_TASK TO CARRY OUT_.
Collect every line in the rows below that contains the word "Open", and copy each such line in full. Case counts.

_PROVIDED RECORDS_.
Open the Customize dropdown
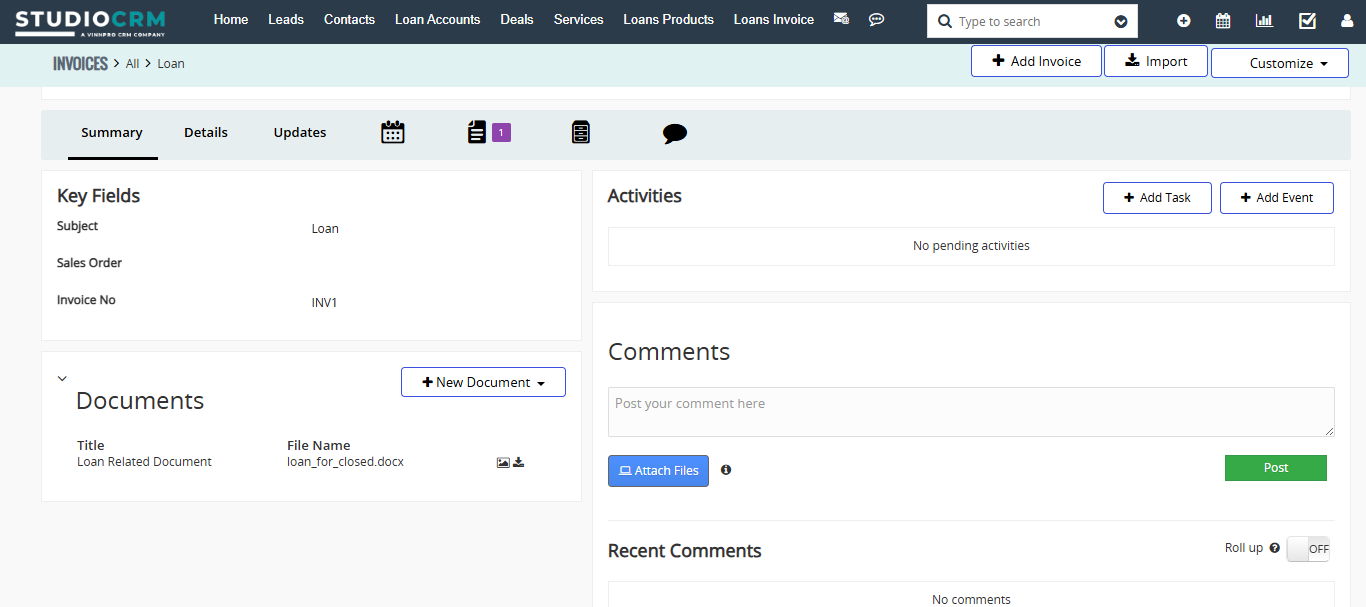The width and height of the screenshot is (1366, 607). click(x=1280, y=63)
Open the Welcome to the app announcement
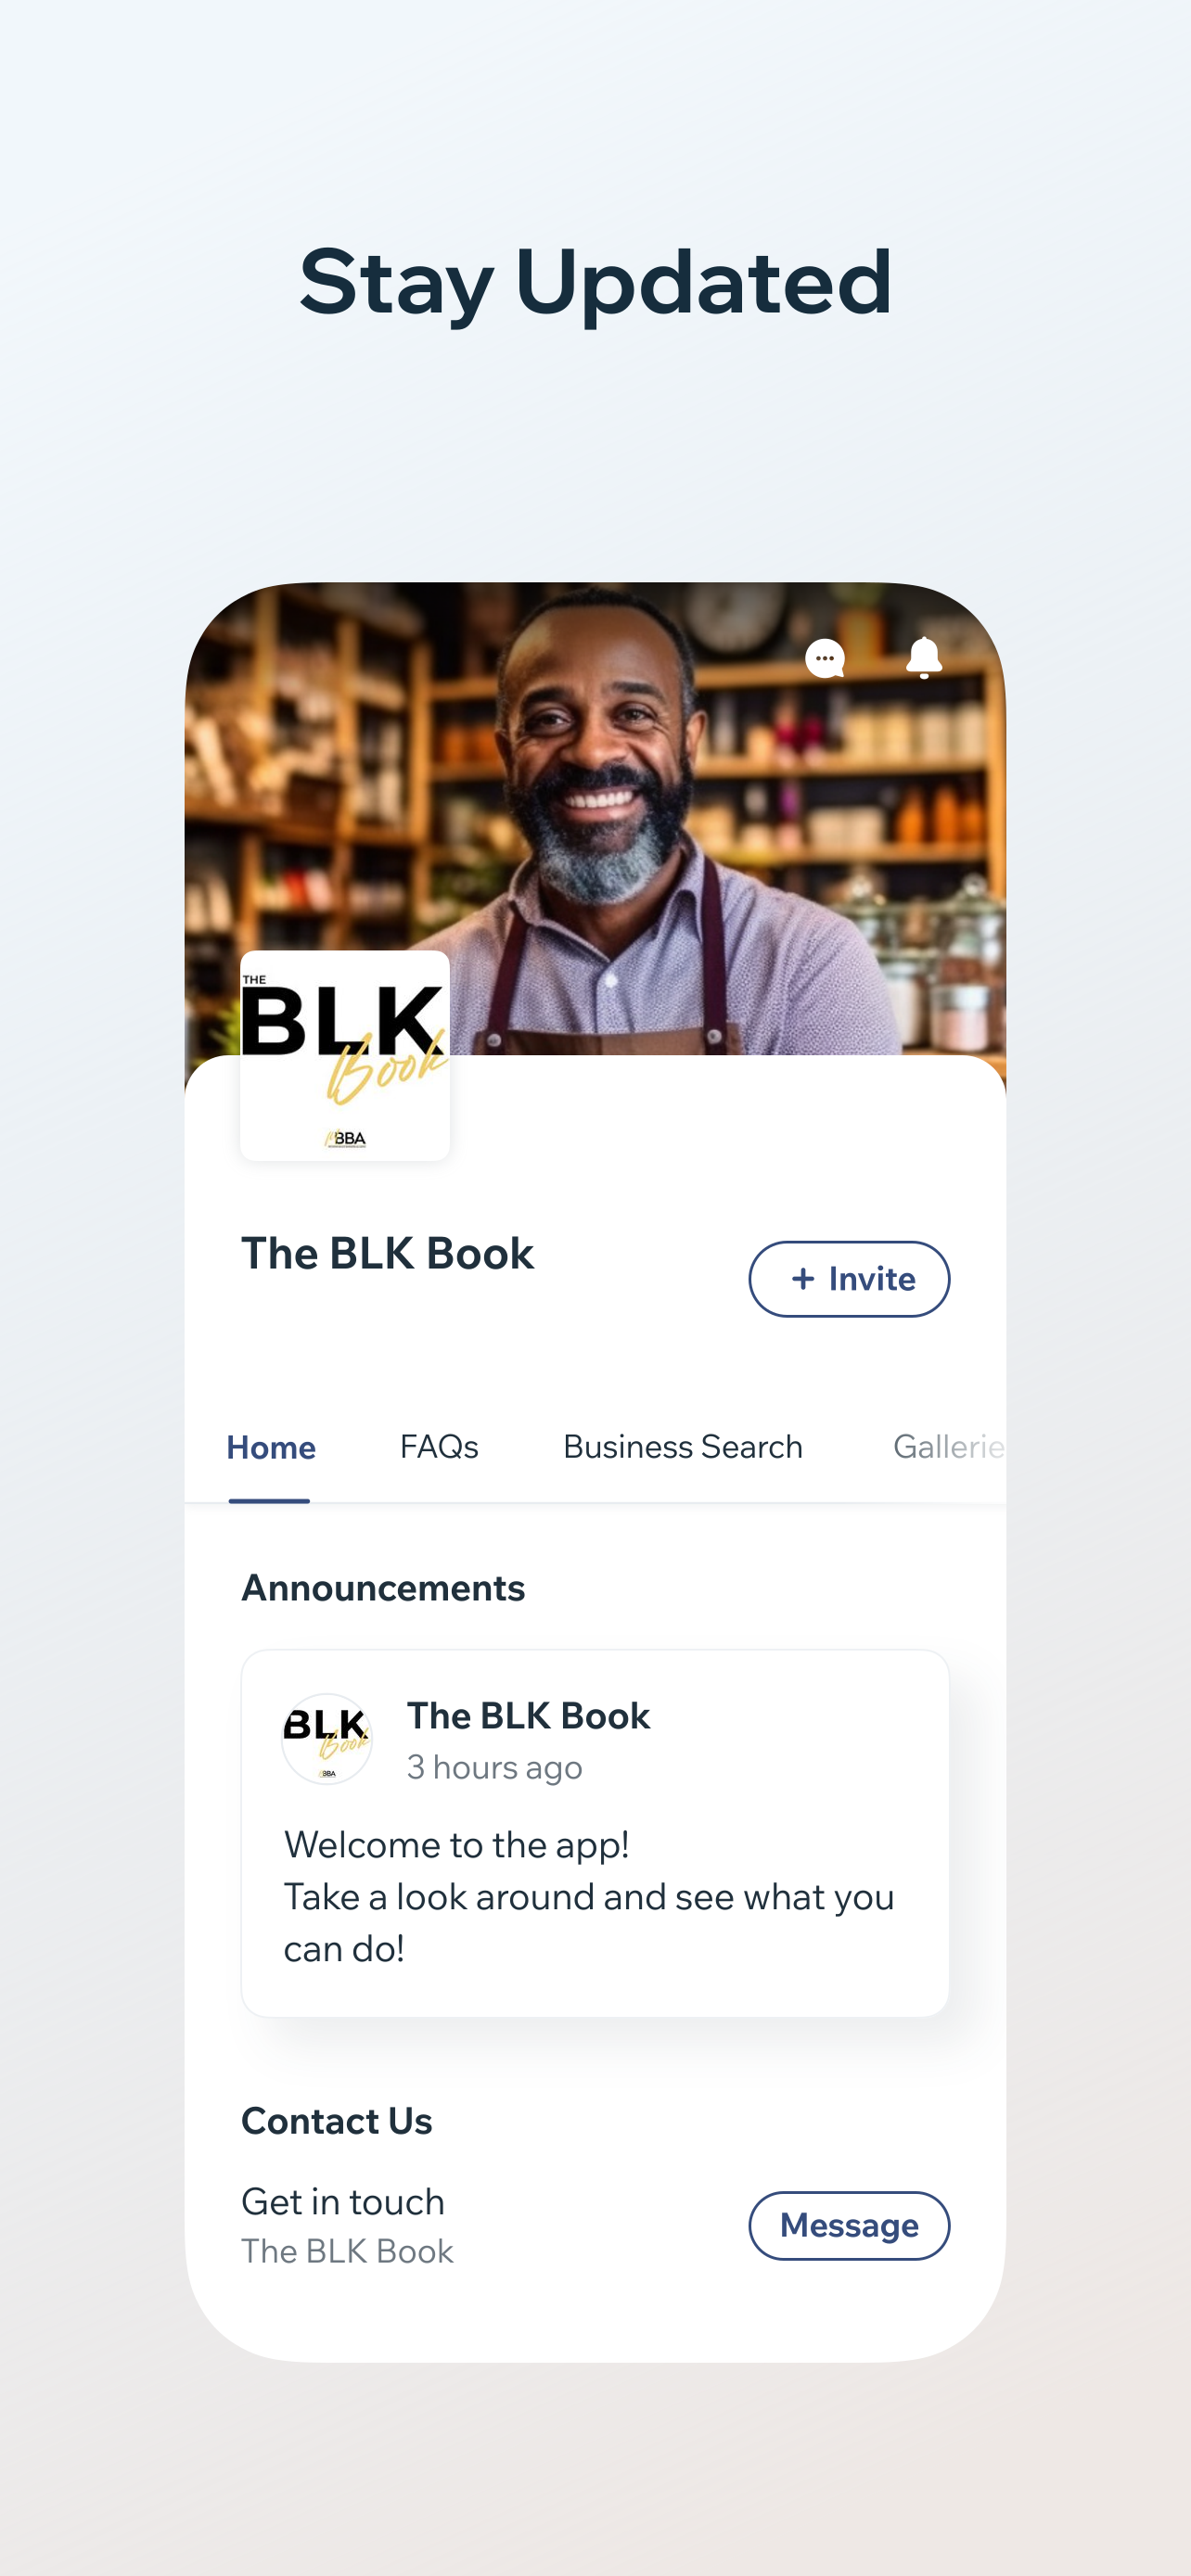 coord(595,1832)
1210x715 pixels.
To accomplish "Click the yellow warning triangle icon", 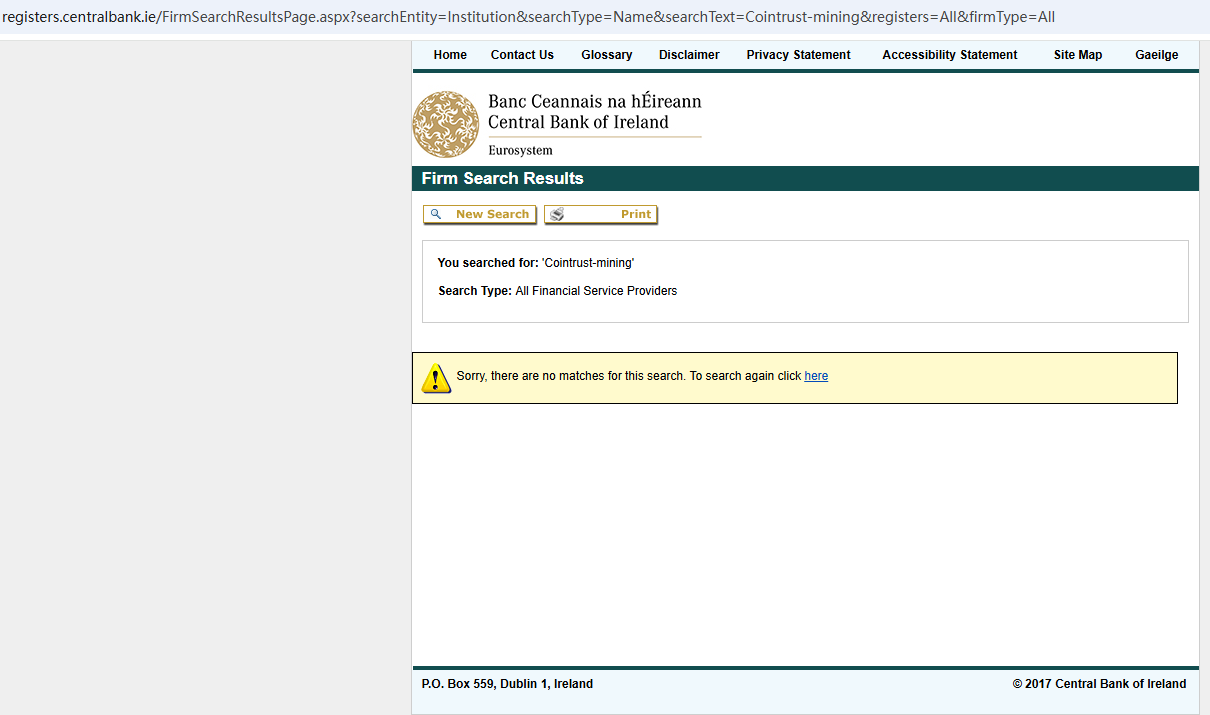I will [436, 378].
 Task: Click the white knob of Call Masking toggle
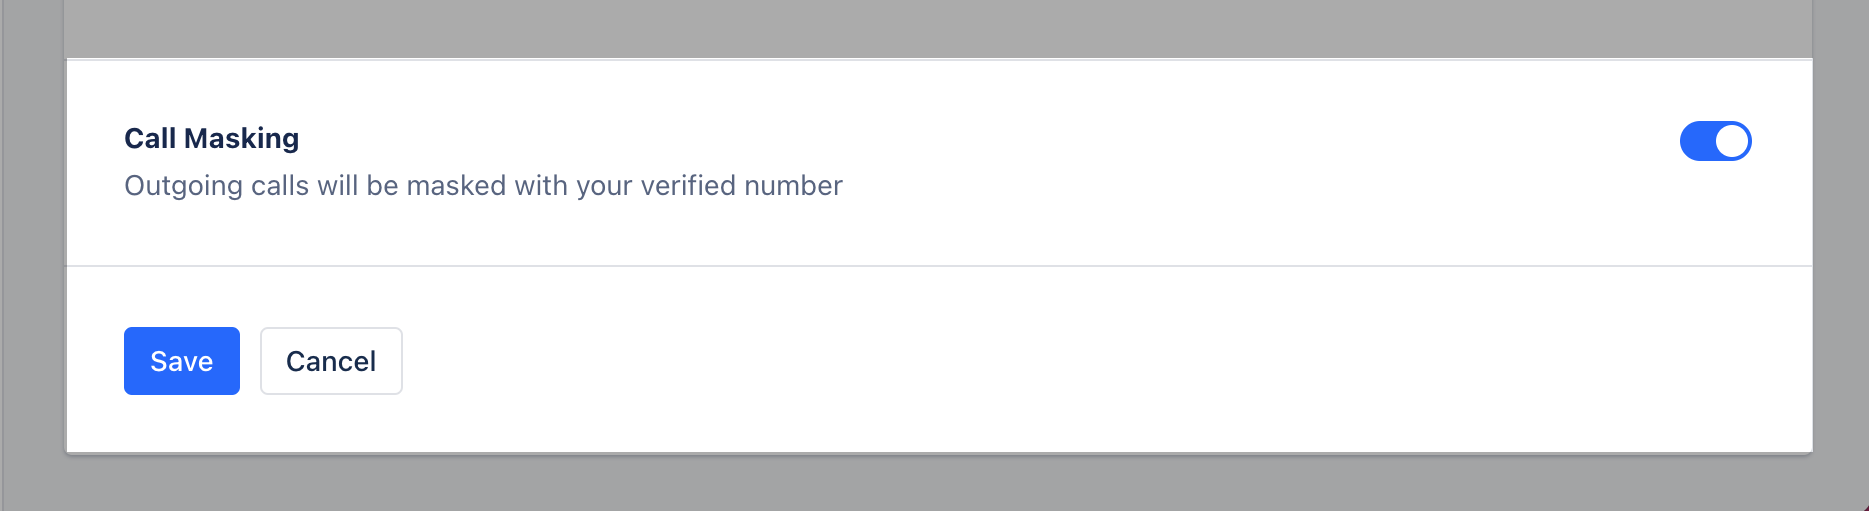(1732, 141)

_TASK RESPONSE_.
Open the Customize dropdown
Open the Welcome to the app announcement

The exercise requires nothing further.